▶ What the task requires
Every line of the listing must be reproduced as it stands. Leave the images behind.

▶ Dataset records
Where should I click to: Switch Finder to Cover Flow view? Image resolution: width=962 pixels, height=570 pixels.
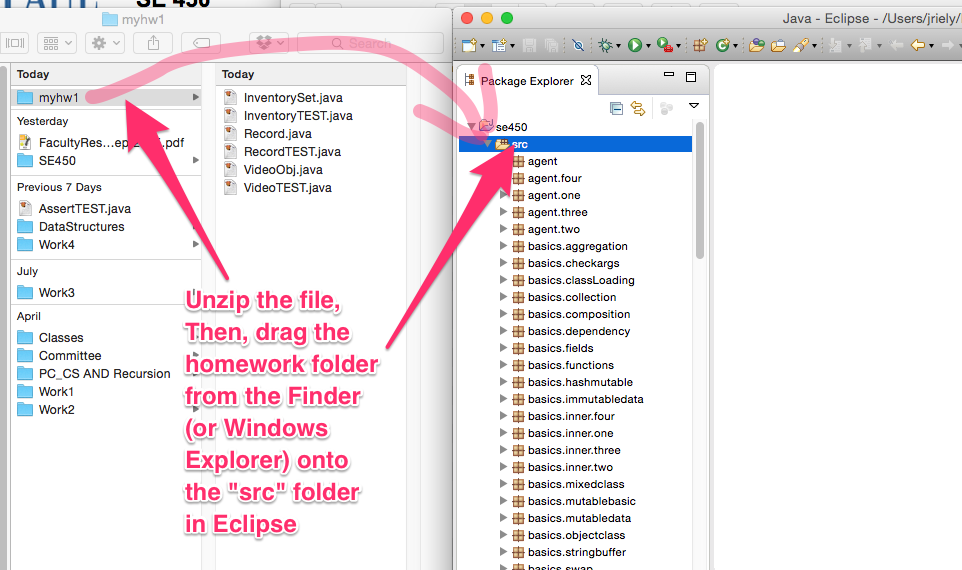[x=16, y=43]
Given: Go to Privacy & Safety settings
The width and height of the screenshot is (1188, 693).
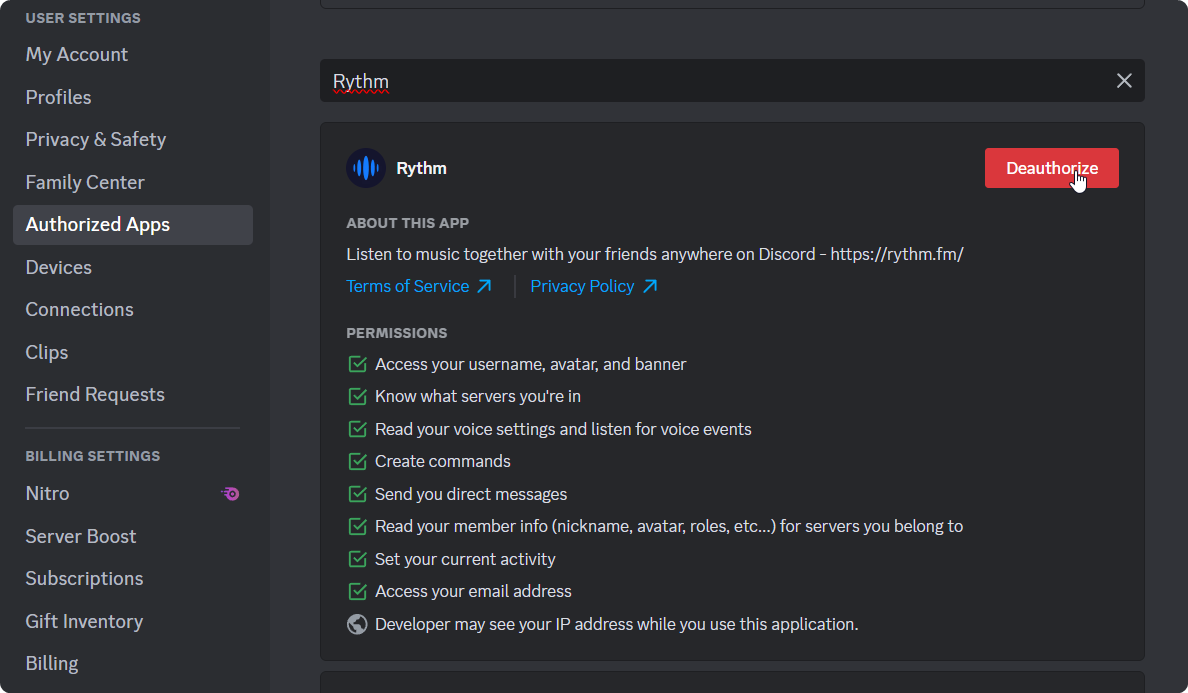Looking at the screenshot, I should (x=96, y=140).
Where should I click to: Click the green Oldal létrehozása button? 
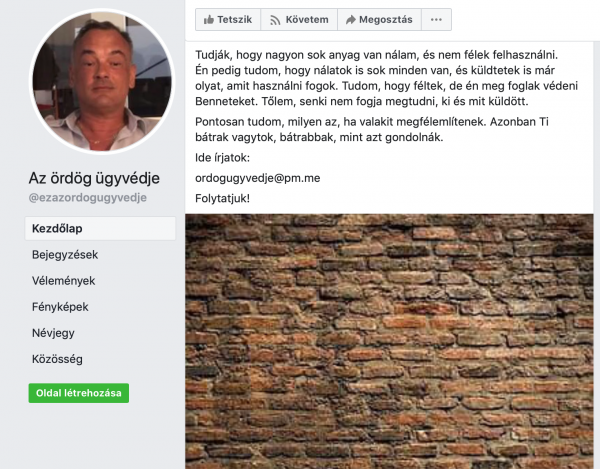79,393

▶ Result of the exercise
Where should I click to: Switch Finder to Cover Flow view? Image resolution: width=962 pixels, height=570 pixels.
[x=16, y=43]
Given: Go to Privacy & Safety settings
The width and height of the screenshot is (1188, 693).
Looking at the screenshot, I should (x=96, y=140).
Where should I click to: Click the green Oldal létrehozása button? 
79,393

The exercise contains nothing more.